London - Weil an vielen Tankstellen in Großbritannien der Kraftstoff ausgeht, hat Londons Bürgermeister Sadiq Khan Vorrang für Menschen in systemrelevanten Berufen gefordert. Ausgewählte Tankstellen sollten nur von Menschen genutzt werden dürfen, die in wichtigen Branchen arbeiteten und mit dem Auto zur Arbeit fahren müssten, sagte der Labour-Politiker beim Parteitag der britischen Sozialdemokraten in Brighton am Montag. „Die Regierung muss dringend die notwendigen Schritte prüfen, um solche Maßnahmen in die Wege zu leiten“, so Khan weiter.

Im Vereinigten Königreich sitzen derzeit viele Tankstellen auf dem Trockenen. Hintergrund ist ein Mangel an Lastwagenfahrern, der auch schon zu Lücken in Supermarktregalen führte. Nach Angaben des Branchenverbands Petrol Retailers Association, der rund 5500 unabhängige Tankstellen vertritt, haben derzeit zwei Drittel der Mitglieder keinen Kraftstoff mehr.

Druck auf konservative Regierung wächst

Medienberichten zufolge plant die Regierung nun, kurzfristig die Visa-Bestimmungen zu lockern. Im Zuge dieser Reglung könnten bis zu 5000 befristete Visa ausgestellt werden. Damit soll dem massiven Mangel an Lkw-Fahrern entgegen gewirkt werden. Durch den EU-Austritt des Vereinigten Königreichs sind schätzungsweise etwa 25.000 Lkw-Fahrer in ihre Heimat zurückgekehrt, vor allem nach Osteuropa. Strenge Einwanderungsregeln hemmen nun den Zuzug.

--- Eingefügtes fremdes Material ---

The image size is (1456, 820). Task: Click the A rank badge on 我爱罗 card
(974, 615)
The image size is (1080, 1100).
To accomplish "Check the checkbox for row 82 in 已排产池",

Die konservative Regierung in London betonte zu Wochenbeginn erneut, es gebe keinen Mangel an Kraftstoff. Alle Bürger müssten nur damit aufhören, Panikkäufe zu machen und wieder nur so viel tanken, wie sie benötigten. Dann werde sich die Lage wieder beruhigen, hieß es aus der Downing Street. Nachdem die Corona-Pandemie und der Brexit den Mangel an Lkw-Fahrern in Großbritannien weiter verschärft haben, steht die Regierung jedoch unter Handlungsdruck.